#### [WHAT TO WORK ON]
Please restate, word for word, the lines below that begin at the one with "Click the pink" and end at the one with "The height and width of the screenshot is (632, 670).". Leave out all other lines.

(Stored items)
--------------------------------

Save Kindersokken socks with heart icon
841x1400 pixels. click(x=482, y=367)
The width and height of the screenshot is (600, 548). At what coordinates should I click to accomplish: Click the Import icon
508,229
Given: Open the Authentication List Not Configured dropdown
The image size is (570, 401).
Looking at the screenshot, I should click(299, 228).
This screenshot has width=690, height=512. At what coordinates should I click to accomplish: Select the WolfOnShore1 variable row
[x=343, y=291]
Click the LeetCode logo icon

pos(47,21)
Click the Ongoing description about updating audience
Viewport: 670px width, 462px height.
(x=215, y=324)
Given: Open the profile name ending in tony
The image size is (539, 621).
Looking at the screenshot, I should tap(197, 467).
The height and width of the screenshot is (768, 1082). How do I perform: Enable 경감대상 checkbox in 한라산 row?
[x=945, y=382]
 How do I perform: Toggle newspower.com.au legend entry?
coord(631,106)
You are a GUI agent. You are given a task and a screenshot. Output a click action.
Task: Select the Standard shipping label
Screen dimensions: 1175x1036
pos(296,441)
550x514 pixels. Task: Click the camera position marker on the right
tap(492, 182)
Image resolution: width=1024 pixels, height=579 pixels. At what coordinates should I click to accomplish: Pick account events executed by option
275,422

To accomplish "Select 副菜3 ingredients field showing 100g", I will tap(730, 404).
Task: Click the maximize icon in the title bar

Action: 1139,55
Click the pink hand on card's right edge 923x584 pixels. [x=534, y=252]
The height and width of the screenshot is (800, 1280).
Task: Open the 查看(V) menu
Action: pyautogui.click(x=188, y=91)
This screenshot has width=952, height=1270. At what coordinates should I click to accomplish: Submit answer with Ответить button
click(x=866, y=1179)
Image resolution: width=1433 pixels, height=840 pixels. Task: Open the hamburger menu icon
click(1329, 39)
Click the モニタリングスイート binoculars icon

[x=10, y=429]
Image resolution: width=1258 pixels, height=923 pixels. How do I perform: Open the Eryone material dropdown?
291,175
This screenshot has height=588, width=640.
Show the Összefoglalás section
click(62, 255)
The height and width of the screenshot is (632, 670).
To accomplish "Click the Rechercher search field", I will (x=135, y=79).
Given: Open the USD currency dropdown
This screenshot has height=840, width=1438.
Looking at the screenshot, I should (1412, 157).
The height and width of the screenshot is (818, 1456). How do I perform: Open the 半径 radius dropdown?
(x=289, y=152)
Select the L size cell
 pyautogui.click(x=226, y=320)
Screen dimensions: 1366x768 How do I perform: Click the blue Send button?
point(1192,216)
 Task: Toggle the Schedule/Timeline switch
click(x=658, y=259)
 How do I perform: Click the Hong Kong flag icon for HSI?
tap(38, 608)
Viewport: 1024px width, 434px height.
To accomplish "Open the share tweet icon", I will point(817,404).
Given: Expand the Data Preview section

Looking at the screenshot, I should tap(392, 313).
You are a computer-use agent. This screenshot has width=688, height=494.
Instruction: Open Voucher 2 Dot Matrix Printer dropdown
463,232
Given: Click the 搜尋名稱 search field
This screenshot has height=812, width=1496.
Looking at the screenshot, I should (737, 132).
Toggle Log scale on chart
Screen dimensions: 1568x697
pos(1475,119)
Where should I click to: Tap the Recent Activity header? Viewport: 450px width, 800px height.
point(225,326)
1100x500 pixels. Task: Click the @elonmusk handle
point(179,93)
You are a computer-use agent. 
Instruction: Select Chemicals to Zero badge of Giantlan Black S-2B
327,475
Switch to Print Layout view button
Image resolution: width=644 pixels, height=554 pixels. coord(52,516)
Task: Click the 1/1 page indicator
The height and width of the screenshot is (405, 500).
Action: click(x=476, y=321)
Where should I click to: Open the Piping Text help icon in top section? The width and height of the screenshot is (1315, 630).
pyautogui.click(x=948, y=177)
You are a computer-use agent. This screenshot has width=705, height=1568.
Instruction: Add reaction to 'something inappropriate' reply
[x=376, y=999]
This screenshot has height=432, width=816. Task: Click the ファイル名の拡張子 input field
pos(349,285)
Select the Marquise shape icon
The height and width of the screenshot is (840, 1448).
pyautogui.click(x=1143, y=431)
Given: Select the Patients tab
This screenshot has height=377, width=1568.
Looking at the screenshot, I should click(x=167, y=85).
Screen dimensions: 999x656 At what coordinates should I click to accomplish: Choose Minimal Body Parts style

--------------------------------

#### [RESPONSE TO THE TASK]
Click the pink hand on card's right edge 923x584 pixels. [x=534, y=252]
The height and width of the screenshot is (800, 1280).
Task: Open the 查看(V) menu
Action: pyautogui.click(x=188, y=91)
This screenshot has width=952, height=1270. At what coordinates should I click to accomplish: Submit answer with Ответить button
click(x=866, y=1179)
Image resolution: width=1433 pixels, height=840 pixels. Task: Open the hamburger menu icon
click(1329, 39)
Click the モニタリングスイート binoculars icon

[x=10, y=429]
Image resolution: width=1258 pixels, height=923 pixels. How do I perform: Open the Eryone material dropdown?
291,175
This screenshot has height=588, width=640.
Show the Összefoglalás section
click(62, 255)
The height and width of the screenshot is (632, 670).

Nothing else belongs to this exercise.